FEATURES The Story Behind the Lost Recordings of Bahamian Guitarist Joseph Spence By Peter Margasak · July 28, 2021
Photos by Guy Droussart, collage by Bandcamp

The guitarist and vocalist Joseph Spence was just 19 years old in late September of 1929, when a category four hurricane pummeled the Bahamas, inflicting catastrophic damage on the islands of Andros and New Providence. He decided to help with rescue efforts, retrieving the bodies of 27 sailors from a sponge-fishing schooner named Pretoria. The west coast of Andros was shallow, which made it inhospitable to ships but ideal for what was once a thriving local industry, sponge fishing. Locals, including Spencer, harvested natural sponges from the coral floor by diving from dinghies floating above. The shipwreck was immortalized in a song called “Run Come See Jerusalem” that was first recorded in 1958 on a trip to the islands by American folklorist Sam Charters.
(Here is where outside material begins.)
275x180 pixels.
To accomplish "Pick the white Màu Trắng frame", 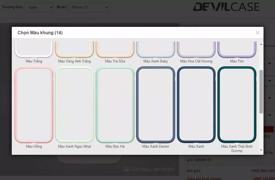I will 34,50.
On that version—released the following year on a Folkways Records collection entitled Music of the Bahamas Vol. 2: Anthems, Work Songs, and Ballads—singers Frederick McQueen, John Roberts, and Blake Alphonso Higgs offered a dazzling example of a Bahamian tradition known as “rhyming,” where a lead singer provides an improvisation-heavy narrative over earthy harmony vocals. The first volume of his recordings was devoted to the music of Joseph Spence, the first time his music was heard outside of the islands. In 1965 Peter K. Siegel, a 21-year old New Yorker immersed in the folk revival and deeply enamored of Spence’s music, took his own trip to the Bahamas with folksinger Jody Stetcher, to record traditional music from the islands, including a session with Spence recorded in the backyard of his sister Edith Pinder’s home.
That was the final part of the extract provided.